Another set of global pandemics that we have been struggling with is communal, ethnic, racial, and religious conflicts and discords. We have seen some Indian glimpses that can help save global ecological issues so far but does India provide any similar potential solutions for this other set of challenges? The last two millennia of Indian history indeed has several inspiring case studies worth sharing with our students far and wide. Jews, the practitioners of Judaism, were persecuted and discriminated against in many parts of the world except India, where they could freely practice their faith for the last two millennia. Christians have a similarly long history in India. India can also cite the examples of one of the oldest mosques and Muslim communities in the world. Zoroastrians were provided shelter here, and today some of the leading industrial and business leaders are from that community. Even in the 20th century, India embraced Buddhists fleeing after the Chinese attack in Tibet and Muslims after the Pakistani aggression in Bangladesh. These are some of the most glorious examples of accepting and living with diverse ethnic and religious people from different parts of the world, long before the advent of the word ‘secularism’ into India.

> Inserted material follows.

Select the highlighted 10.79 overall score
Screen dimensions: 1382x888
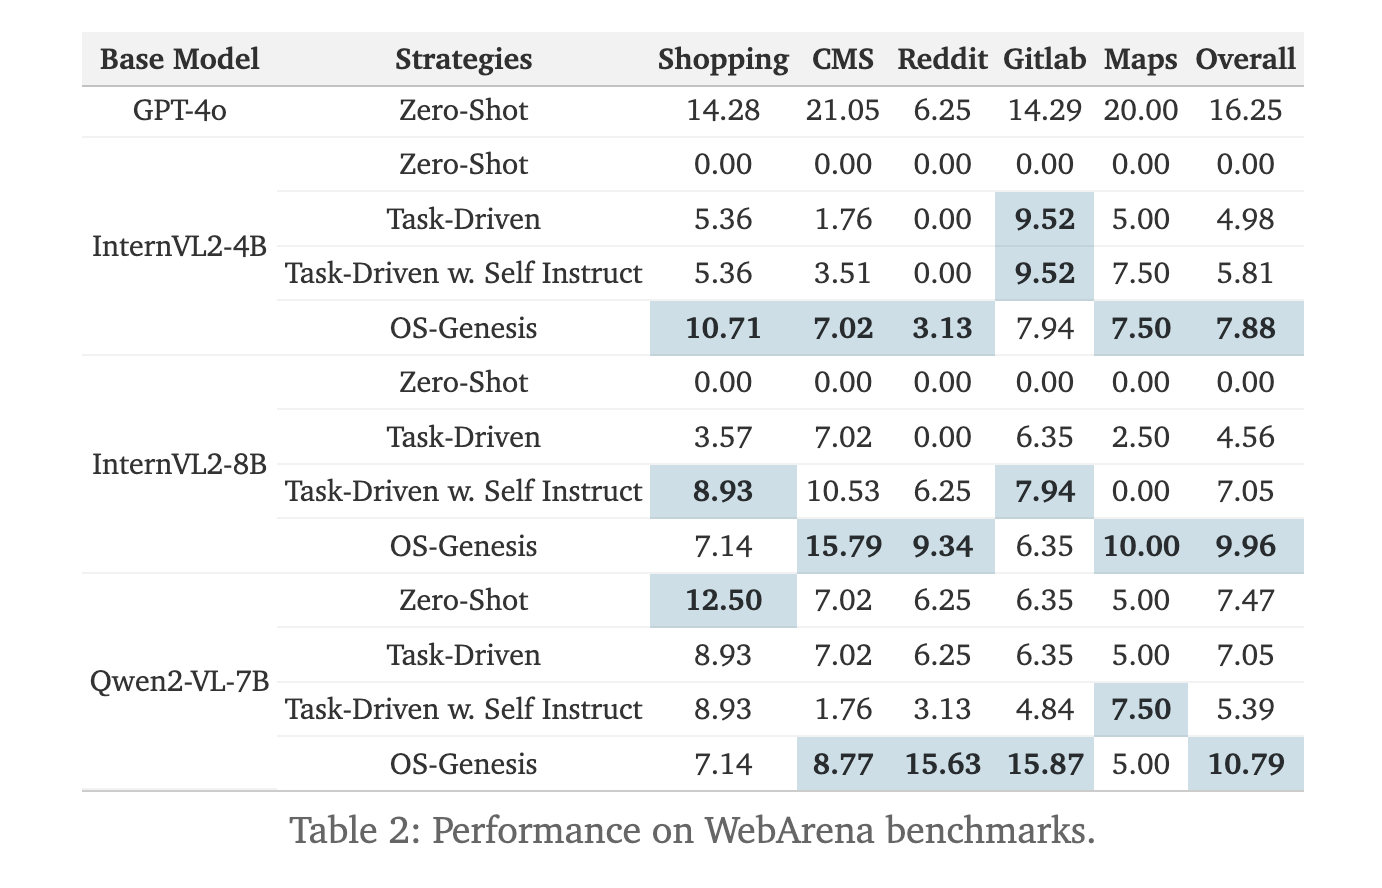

However, the more significant questions that I am trying to raise here are as follows. If Indians have been such open and tolerant people over millennia, why are the examples mentioned above not often shared by our teachers with our students? Why must only secularism, a foreign-term must, be forced upon our young minds when we already have glorious traditions of harmony and acceptance for millennia? Similarly, if India continues to be a rare island of biodiversity with some of the rarest species of flora and fauna, why must our students be deprived of such ecological traditions? How many of our students have done the research, for instance, one of the oldest Indian mosques or oldest Jewish communities in Kerala? How many students have visited Ajanta-Ellora caves or Hampi? Why did I never learned about the Bishnoi community, which was right there in my backyard where I was growing up in Rajasthan? Why do students not learn how Zoroastrians were allowed to enter, settle, and flourish in India? Why do teachers not send their students to Gwalior Fort with the world’s oldest zero inscribed there? Why are students not visiting Ashoka’s edicts in Gujarat, Odisha, and elsewhere in India?
We, teachers, have to be the change that we want to see in the world. We have to take our heritage more seriously and share it more actively with our students if we are serious about academic responsibility in addition to our academic freedom.
Professor Pankaj Jain is an internationally recognized academic leader in Sustainability, Jain Studies, Film Studies, and Diaspora Studies.